*** Opening Passage provided ***

By Adrienne Way, Edcor owner and CEO

The world of work is changing rapidly. Even before the coronavirus pandemic employee preparedness was a challenge in the wake of AI, technological innovation and shifting market demands. Today the pandemic has changed how businesses operate and what they need to ensure success. Today business must ensure employee preparedness in order to navigate an uncertain future.

It is clear that Americans believe they need more education and training to recover from the effects of the coronavirus. A June Strada Education Network survey shows that 35 percent of people who lost jobs or work hours said they needed more skills to get a similar job.

Worker worry about skills is a result of the economic impact of the coronavirus. The US has about 15 million few jobs than it did in February, the month before the pandemic forced wide-spread shutdown. Now as business begin to open there still is great uncertainty. Coronavirus surges threaten recovery. Sometimes workers who are laid off during a crisis don’t get hired back. Often recovery from a crisis involves new ways of working and new processes. Even before the crisis employee preparedness meant that many workers faced the need to improve technical skills. “One conclusion seems reasonable,” says John Aubrey Douglass, senior research fellow in public policy and higher education at University of California, Berkeley. “Americans will generally need greater access to higher education and vocational training programmes, not less, even if it includes a more online, more socially distant experience.”

This need for more skills – employee preparedness – is crucial for businesses, as well as their workers, during the time of recovery from the pandemic and beyond. Helping employees achieve preparedness will help businesses adapt and change. Employee preparedness will increase a company’s resilience. Businesses that promote employee education through tuition benefits will find that their employees will have necessary skills. Whether employees are seeking degrees or alternate work credentials, their higher education is valuable to all stakeholders.

Supporting employee education benefits is a best practice for employers. They can assure that employees:
• Develop their technical skills. Virtually every business operates in a world were these skills are important, from retail to medical services and education.
• Enhance their problem solving, creativity, innovation skills. These skills help businesses adapt procedures and drive efficiency. For example in production environments, companies may need to find new supply chains or change logistics. Adaptation like this require creative thinking and the ability to innovate.
• Advance their interpersonal skills. With the world of work going online, it is even more important to establish and maintain relationships with co-workers, customers, suppliers remotely, without personal contact.

Solving worker preparedness problems from within creates long-term benefits for employers. A recent McKinsey survey showed that companies with successful reskilling programs could to fill skill gaps caused by technology, and could develop new business models. Even companies that didn’t feel their reskilling programs were successful were glad they had attempted reskilling. They feel better prepared to handle future skill gaps. “The lesson here,” says McKinsey, “is that simply getting started on reskilling programs makes organizations better prepared for potential future role disruption—and is preferable to waiting.”

Tuition assistance programs will help companies prepare for future disruptions. As companies initiate changes that help them recover from the pandemic or adopt new technology, employee preparedness will lead to success. Encouraging employee education will need to be a continual effort. Using tuition assistance to further their education, employees will develop technological skills that give them an advantage in working with new technology. Employees will develop the analytical skills to identify future problems and the creative skills to develop solutions. Tuition assistance that builds employee preparedness will build companies that can recover from a crisis such as the coronavirus pandemic. The McKinsey report states, “Companies can’t be resilient if their workforces aren’t. Building your reskilling muscle now is the first step to ensuring that your organization’s recovery business model is a success.”

*** Closing Passage provided ***
*** Opening Supplied material ***

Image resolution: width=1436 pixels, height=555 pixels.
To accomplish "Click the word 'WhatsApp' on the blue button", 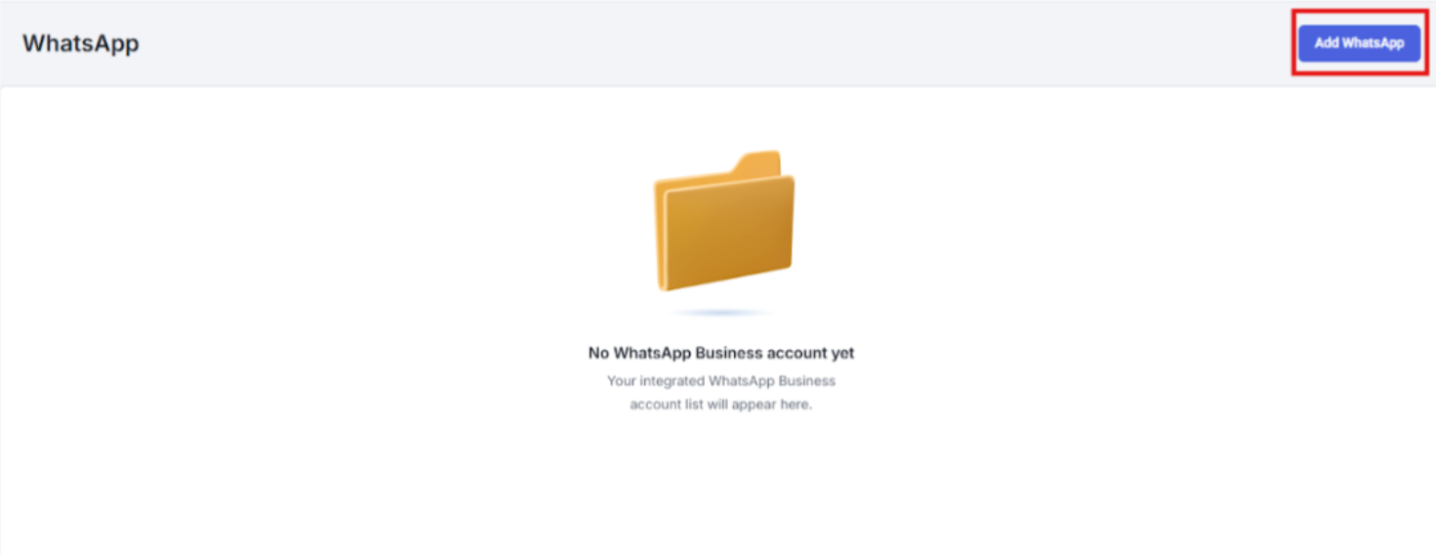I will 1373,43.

*** Closing Supplied material ***
*** Opening Supplied material ***

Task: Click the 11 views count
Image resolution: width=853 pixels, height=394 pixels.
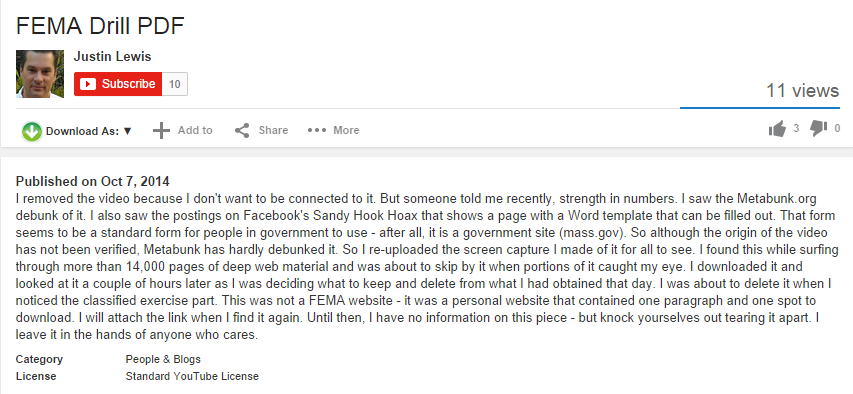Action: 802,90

*** Closing Supplied material ***
*** Opening Supplied material ***

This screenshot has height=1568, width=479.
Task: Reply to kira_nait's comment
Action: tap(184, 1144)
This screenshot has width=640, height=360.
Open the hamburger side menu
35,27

*** Closing Supplied material ***

= Required work =
According to the article on employee preparedness, what can employers assure employees do by supporting education benefits? List every item it gives. The records play no part in the task.

= Response for this exercise =
- Develop their technical skills
- Enhance their problem solving, creativity, and innovation skills
- Advance their interpersonal skills